• _Data excerpts_:
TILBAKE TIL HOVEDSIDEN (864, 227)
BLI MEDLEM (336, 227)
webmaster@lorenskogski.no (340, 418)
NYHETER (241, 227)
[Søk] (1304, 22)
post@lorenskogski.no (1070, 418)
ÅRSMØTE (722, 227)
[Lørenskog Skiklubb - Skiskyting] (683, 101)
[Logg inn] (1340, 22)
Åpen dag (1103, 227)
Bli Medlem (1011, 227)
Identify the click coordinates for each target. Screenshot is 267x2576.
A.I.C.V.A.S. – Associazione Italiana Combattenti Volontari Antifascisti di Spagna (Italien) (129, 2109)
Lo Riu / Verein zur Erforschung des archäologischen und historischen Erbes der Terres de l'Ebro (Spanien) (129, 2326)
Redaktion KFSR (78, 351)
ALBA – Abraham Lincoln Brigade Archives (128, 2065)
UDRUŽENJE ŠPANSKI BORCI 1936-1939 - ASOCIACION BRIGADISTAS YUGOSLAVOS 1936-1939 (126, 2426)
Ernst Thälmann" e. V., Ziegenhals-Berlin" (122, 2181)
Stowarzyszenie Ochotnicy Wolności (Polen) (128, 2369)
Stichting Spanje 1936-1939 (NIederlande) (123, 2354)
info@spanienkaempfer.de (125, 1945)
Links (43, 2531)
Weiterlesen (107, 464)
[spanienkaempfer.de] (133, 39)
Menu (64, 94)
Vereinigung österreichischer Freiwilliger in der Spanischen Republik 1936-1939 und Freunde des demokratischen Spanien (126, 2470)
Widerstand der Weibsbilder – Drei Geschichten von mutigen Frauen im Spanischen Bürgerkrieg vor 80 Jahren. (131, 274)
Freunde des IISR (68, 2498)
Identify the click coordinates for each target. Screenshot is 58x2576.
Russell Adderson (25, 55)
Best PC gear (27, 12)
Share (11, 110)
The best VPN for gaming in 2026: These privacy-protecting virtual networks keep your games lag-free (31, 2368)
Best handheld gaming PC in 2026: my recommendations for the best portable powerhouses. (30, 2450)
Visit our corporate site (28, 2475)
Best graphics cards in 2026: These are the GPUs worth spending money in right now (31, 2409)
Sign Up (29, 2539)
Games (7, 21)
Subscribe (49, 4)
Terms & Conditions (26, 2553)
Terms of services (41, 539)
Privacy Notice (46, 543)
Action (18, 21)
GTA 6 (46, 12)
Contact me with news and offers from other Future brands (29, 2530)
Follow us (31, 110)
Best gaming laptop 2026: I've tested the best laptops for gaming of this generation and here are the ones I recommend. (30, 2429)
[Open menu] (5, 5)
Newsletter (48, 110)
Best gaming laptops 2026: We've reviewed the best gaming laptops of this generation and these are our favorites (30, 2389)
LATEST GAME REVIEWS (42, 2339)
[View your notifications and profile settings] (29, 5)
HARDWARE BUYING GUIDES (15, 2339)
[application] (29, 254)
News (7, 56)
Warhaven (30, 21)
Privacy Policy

• _Instructions to follow_:
Once the line containing "Best gaming laptops 2026: We've" is found in the listing above, set down that line and every line after it, exactly.

• _Solution for this exercise_:
Best gaming laptops 2026: We've reviewed the best gaming laptops of this generation and these are our favorites (30, 2389)
LATEST GAME REVIEWS (42, 2339)
[View your notifications and profile settings] (29, 5)
HARDWARE BUYING GUIDES (15, 2339)
[application] (29, 254)
News (7, 56)
Warhaven (30, 21)
Privacy Policy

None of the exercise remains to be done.